»»
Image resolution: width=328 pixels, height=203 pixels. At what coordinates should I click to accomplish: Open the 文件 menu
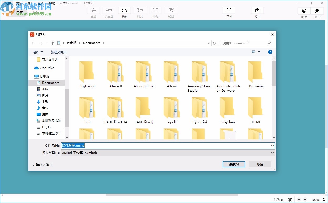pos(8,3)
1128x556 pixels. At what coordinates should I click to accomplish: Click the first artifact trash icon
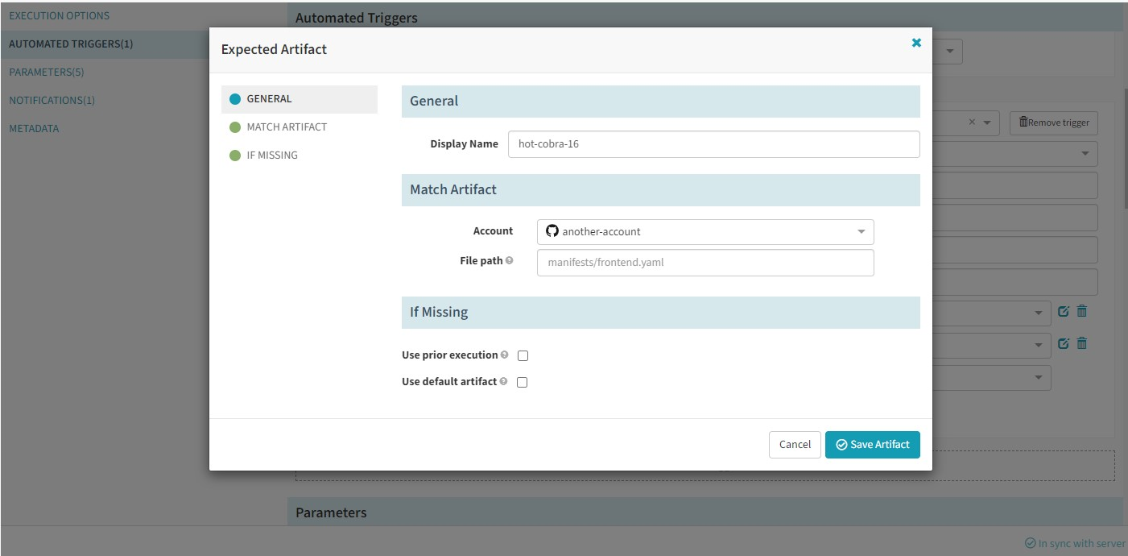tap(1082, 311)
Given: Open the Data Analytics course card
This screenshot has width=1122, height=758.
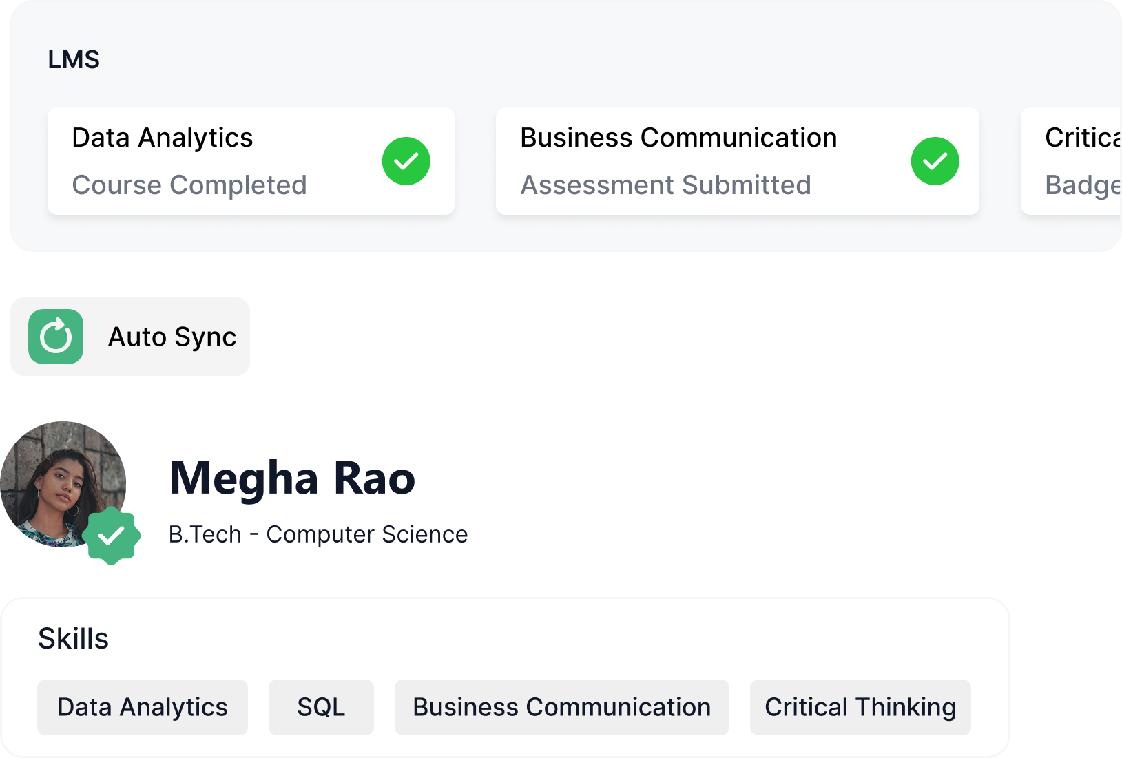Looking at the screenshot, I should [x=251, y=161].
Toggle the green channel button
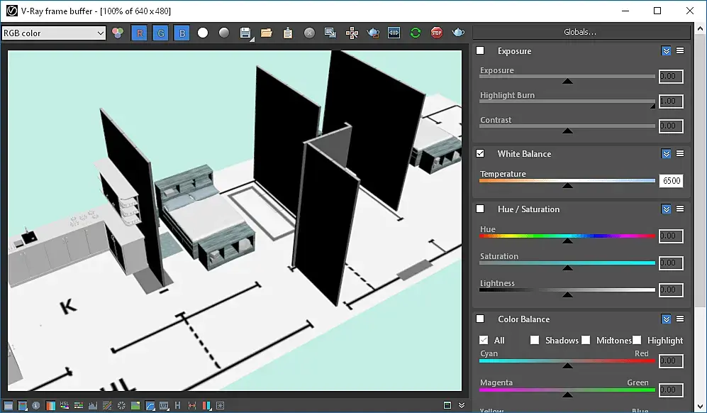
««
»»
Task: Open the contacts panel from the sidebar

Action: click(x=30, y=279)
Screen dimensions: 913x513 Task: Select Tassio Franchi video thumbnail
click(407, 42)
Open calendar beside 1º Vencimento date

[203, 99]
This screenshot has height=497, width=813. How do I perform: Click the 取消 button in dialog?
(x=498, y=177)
««
»»
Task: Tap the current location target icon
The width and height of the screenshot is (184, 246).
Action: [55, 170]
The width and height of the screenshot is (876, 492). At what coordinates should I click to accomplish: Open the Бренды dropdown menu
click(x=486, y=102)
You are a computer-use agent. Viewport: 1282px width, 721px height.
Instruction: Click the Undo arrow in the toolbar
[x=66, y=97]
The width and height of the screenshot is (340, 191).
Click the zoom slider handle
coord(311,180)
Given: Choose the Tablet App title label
««
In the data above, start at the line holding "Image resolution: width=328" and stop after the line holding "Toggle the green channel button"; write out those lines exactly, without pictures.

Image resolution: width=328 pixels, height=203 pixels. At what coordinates should I click to accomplish: Open the 文件 menu
pos(8,3)
1128x556 pixels. At what coordinates should I click to accomplish: Click the first artifact trash icon
tap(1082, 311)
Given: Open the Data Analytics course card
This screenshot has width=1122, height=758.
Looking at the screenshot, I should [x=251, y=161].
Toggle the green channel button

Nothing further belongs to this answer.